[start of Source excerpt]
Danny Coid

Personal information
- Full name: Daniel John Coid
- Date of birth: 3 October 1981 (age 44)
- Place of birth: Liverpool, England
- Height: 5 ft 11 in (1.80 m)
- Position: Defender

Youth career
- 1995–1998: Blackpool

Senior career*
- Years: Team / Apps / (Gls)
- 1998–2011: Blackpool / 316 / (10)
- 2010–2011: → Rotherham United (loan) / 9 / (0)
- 2011–2012: Accrington Stanley / 21 / (1)
- 2013–2015: Kendal Town
- 2015–: Ashton Town

= Danny Coid =

English footballer

Daniel John Coid (born 3 October 1981) is an English former professional footballer.

==Career==
===Blackpool===
Born in Liverpool, Merseyside, Coid started his career with Blackpool in 1995 as 14-year-old . He then signed a 2-year YTS before making his professional Debut at Bloomfield road in the 1998/99 season. He signed his 1st professional contract with the Seasiders in 2000.

He was part of the Blackpool team that won promotion from the Third Division by winning the play-off final in 2000–01. On 25 March 2002, he signed a new two-year contract, with an option for a further two years. He scored in the final of the 2003–04 Football League Trophy, as Blackpool won the competition for the second time in three years, beating Southend United 2–0. In September 2002, the Sunday Mirror newspaper claimed that Coid was being watched by scouts from Liverpool, with them having seen every home match he had played up to that point in 2002–03, with Ron Yeats regularly at Bloomfield Road. However, late in the season, and after being a regular starter in the first team, he signed a new two-year contract on 24 March 2003, with an option for two more years at Blackpool. Coid said of the decision to sign the new contract, "I am pleased to have signed, I can now concentrate on my football. I never wanted to leave and I am delighted to have everything sorted out."
[end of Source excerpt]
:: Jobs ::
1. According to the Danny Coid article, in which season did he make his professional debut at Bloomfield Road?
2. Continue the Danny Coid article from its last sentence.
[start of Supplied information]
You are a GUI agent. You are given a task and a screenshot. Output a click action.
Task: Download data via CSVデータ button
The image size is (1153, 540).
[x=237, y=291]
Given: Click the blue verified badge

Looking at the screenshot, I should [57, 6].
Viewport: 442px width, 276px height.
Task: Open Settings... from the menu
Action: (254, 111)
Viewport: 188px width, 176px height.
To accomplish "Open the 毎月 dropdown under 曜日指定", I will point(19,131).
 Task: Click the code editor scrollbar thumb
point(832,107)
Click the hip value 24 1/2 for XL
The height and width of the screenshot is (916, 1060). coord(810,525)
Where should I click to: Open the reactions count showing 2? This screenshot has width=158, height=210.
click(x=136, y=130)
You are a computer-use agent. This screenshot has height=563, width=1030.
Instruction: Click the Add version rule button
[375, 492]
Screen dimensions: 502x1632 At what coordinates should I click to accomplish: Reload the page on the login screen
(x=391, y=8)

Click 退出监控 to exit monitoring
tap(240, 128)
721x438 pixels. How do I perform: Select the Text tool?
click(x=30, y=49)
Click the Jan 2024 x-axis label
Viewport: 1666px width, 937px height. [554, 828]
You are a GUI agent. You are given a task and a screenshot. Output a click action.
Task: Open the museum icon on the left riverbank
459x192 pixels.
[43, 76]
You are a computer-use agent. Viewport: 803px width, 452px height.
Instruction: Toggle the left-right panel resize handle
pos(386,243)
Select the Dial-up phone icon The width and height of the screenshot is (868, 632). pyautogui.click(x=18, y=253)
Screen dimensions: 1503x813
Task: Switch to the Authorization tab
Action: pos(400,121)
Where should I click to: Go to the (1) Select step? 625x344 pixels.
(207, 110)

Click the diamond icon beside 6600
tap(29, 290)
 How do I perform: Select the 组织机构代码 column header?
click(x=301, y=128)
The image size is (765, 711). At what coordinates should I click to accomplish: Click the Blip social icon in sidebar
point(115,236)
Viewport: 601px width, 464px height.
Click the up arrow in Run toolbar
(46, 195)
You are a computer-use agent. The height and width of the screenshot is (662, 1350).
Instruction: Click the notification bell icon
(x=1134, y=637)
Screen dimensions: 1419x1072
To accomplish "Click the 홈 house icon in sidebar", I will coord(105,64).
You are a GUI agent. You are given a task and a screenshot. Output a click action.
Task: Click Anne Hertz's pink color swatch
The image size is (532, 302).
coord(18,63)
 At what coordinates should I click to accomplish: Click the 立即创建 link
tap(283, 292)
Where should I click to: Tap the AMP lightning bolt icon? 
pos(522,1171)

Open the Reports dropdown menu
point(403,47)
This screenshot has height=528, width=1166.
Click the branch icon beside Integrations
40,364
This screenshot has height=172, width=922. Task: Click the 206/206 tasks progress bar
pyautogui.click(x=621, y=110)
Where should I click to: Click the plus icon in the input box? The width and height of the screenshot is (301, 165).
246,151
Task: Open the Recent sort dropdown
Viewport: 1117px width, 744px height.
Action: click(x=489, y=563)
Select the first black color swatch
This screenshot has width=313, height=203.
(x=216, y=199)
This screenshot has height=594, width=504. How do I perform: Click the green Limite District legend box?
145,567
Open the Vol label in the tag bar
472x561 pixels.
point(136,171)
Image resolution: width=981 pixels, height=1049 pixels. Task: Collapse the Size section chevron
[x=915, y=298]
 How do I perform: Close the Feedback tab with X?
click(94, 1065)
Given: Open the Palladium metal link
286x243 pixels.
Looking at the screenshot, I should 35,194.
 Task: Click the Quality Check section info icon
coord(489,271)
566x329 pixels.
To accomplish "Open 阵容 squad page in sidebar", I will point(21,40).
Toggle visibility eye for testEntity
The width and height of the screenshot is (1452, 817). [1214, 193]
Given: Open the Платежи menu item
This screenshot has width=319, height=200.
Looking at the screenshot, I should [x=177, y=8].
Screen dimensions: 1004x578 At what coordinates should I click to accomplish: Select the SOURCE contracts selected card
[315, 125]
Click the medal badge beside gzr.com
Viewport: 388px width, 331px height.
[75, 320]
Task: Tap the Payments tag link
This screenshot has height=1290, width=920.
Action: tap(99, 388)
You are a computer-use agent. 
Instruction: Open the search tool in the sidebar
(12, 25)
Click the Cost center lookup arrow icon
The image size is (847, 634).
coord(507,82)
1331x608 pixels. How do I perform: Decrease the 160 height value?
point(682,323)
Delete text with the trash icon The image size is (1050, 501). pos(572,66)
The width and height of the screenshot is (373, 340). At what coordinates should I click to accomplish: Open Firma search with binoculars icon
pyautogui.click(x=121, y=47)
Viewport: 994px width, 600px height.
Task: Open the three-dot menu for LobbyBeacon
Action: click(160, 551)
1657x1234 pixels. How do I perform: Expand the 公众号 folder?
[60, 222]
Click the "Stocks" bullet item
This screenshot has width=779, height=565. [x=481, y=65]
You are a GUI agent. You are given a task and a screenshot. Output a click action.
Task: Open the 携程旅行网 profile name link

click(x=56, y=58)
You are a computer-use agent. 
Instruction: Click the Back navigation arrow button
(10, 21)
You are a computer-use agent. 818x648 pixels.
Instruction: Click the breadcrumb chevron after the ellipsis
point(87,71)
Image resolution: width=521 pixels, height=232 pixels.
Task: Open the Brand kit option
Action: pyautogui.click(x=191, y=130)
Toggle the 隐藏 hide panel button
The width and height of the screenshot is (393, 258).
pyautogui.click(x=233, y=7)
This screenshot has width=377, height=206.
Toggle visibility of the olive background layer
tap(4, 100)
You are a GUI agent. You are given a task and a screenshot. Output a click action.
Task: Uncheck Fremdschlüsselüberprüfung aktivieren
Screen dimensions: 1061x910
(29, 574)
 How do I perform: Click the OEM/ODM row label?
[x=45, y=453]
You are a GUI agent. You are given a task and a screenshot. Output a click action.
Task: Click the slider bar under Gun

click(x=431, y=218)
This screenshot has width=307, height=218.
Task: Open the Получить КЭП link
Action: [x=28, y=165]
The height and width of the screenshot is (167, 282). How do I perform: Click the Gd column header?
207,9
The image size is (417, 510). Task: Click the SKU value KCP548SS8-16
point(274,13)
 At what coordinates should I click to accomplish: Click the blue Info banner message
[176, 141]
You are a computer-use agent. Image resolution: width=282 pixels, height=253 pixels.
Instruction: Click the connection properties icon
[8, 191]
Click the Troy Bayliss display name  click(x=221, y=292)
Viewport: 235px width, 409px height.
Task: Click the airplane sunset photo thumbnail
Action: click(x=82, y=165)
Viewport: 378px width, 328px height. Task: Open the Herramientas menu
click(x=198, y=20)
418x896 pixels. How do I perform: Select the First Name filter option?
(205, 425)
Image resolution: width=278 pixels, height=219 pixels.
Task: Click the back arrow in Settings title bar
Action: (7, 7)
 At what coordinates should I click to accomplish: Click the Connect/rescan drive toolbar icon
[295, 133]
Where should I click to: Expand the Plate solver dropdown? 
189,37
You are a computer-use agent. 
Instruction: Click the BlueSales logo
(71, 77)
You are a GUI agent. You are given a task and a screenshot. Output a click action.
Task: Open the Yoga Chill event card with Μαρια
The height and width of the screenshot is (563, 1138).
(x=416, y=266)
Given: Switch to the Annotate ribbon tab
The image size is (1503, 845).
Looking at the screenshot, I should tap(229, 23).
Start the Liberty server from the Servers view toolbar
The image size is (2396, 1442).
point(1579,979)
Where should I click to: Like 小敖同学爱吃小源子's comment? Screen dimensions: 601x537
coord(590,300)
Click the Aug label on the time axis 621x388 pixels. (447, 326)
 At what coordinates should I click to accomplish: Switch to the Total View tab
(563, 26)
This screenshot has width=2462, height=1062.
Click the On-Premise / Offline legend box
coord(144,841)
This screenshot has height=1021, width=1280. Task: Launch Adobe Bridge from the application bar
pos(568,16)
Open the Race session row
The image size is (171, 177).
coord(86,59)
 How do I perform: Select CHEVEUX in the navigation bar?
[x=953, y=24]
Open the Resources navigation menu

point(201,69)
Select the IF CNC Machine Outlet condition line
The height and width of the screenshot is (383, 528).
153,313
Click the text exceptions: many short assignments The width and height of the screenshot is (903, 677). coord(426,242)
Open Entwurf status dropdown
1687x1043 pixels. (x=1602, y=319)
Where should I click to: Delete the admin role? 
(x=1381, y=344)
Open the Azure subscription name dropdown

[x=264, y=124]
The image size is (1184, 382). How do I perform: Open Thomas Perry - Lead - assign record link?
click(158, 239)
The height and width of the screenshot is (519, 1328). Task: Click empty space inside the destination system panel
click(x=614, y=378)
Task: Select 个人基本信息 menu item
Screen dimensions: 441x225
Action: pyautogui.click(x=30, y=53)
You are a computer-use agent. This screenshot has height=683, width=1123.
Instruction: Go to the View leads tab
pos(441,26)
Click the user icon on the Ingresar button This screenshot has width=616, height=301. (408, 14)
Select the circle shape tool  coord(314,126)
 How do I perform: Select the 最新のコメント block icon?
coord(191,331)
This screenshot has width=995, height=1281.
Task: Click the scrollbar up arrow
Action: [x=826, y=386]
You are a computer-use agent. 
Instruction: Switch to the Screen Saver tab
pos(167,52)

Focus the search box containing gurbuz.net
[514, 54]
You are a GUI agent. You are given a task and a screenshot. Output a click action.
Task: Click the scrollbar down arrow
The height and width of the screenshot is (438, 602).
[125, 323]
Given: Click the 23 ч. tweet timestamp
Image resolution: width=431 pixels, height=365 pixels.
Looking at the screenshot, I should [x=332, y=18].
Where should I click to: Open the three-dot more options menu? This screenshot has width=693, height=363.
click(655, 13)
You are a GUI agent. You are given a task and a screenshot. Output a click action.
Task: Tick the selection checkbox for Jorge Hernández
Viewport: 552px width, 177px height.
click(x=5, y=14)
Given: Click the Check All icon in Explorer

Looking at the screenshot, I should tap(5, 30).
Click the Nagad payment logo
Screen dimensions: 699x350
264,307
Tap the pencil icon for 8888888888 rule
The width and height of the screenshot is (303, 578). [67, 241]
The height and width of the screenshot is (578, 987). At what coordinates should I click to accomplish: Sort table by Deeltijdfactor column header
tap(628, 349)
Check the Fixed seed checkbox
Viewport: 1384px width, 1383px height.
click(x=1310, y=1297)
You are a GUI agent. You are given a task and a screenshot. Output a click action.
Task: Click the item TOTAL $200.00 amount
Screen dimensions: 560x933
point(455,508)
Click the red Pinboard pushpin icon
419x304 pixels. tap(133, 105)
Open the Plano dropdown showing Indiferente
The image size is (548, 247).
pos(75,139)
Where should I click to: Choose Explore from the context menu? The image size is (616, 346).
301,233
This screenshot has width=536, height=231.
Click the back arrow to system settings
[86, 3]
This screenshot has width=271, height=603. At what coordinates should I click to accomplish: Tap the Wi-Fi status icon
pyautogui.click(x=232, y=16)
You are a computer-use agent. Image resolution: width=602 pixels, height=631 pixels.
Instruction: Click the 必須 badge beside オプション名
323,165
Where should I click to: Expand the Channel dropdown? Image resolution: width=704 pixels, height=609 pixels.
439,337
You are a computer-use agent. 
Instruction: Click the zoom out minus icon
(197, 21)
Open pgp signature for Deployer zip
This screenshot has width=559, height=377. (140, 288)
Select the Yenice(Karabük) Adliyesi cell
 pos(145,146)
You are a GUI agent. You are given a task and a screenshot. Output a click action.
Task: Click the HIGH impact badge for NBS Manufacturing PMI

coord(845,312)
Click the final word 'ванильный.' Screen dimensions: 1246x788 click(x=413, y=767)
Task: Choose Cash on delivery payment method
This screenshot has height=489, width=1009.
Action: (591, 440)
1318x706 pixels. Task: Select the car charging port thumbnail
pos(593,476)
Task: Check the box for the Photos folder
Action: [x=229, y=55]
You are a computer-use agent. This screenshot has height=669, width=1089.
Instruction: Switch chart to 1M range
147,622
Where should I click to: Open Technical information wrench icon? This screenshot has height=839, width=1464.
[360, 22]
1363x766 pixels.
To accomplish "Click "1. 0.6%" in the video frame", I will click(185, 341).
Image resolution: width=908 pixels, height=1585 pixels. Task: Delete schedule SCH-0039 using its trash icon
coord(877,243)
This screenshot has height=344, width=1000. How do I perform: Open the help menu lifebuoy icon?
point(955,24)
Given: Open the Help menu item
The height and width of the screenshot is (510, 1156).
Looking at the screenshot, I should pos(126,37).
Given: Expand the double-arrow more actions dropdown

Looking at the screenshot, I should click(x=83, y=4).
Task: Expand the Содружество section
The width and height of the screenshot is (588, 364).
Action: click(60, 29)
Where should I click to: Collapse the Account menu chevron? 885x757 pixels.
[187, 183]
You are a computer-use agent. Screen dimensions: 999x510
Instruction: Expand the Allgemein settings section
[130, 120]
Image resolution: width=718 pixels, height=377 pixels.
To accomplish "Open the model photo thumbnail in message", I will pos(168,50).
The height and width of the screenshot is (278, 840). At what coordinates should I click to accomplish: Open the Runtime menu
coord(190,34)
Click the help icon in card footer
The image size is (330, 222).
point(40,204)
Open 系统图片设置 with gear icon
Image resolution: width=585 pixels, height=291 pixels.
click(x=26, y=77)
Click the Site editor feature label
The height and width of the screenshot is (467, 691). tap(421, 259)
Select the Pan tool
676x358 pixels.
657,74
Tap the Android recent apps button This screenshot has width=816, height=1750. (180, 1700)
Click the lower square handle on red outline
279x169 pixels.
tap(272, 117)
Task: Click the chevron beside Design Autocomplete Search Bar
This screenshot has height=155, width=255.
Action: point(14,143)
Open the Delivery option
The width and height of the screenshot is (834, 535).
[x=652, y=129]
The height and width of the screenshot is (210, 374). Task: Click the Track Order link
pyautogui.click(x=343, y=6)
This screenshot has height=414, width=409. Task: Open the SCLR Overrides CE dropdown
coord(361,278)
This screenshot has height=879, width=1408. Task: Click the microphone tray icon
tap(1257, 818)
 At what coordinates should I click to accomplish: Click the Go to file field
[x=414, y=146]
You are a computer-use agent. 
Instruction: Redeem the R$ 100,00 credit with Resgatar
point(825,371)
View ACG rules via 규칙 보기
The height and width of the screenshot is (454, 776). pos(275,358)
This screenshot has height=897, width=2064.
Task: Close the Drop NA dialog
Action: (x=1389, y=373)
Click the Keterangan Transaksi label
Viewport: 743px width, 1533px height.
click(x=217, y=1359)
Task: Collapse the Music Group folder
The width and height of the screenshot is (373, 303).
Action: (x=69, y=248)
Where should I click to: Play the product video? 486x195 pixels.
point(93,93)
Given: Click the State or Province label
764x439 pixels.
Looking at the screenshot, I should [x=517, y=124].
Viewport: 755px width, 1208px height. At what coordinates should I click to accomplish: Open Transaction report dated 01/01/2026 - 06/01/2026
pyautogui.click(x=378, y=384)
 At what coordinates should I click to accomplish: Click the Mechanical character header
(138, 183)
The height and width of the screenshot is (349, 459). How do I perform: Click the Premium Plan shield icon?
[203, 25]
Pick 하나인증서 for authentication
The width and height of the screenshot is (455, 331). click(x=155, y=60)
[end of Supplied information]
:: Results ::
1. The 1998/99 season.

2.
In the 2003–04 season, Coid scored three goals in as many games in one week for the Seasiders. The first came on 17 January 2004 in a 3–0 win over Wycome Wanderers at the Causeway Stadium in the Second Division; the second came three days later in the Northern area semi-final of the Football League Trophy at Bloomfield Road when Blackpool beat Halifax Town 3–2; and the third came on 27 January in a home league match against Oldham Athletic, which the teams drew 1–1.

In April 2005 Blackpool, under then-manager Colin Hendry, activated Coid's two-year contract extension option; however, Coid suffered a broken ankle eight months later, in a League One match against Tranmere Rovers on 11 December, and needed an operation. In October 2006, Coid was again out of action, when he suffered a knee injury that kept him out of action for three months.

On 27 February 2007, Coid returned to the Blackpool team after being out injured since 14 October 2006. On 27 May 2007, he was an unused substitute in Blackpool's League One play-off final victory over Yeovil Town at Wembley. Quashing rumours that he would leave the club in the summer, Coid signed a new one-year contract on 15 June 2007 with an option for another year. On 7 May 2008 Blackpool, Coid activated the option to extend his contract with the club by a further year. Coid said of the contract extension: "Just to be part of Blackpool still means a lot to me."

In the 2008–09 season Coid made eighteen League appearances as Blackpool spent a second season in the Championship, but was used mainly as a utility player covering for various positions in the team. After his contract expired at the end of the season, speculation arose that Coid might be released. However, he was offered a new contract, and on 19 June 2009 he signed a new two-year deal with an option for a further year.

"Everyone knows how much this place means to me. I'm not one of those lads who needs to go around kissing the badge – I've been at Blackpool since I was 14 years old and the club means everything to me, it's as simple as that."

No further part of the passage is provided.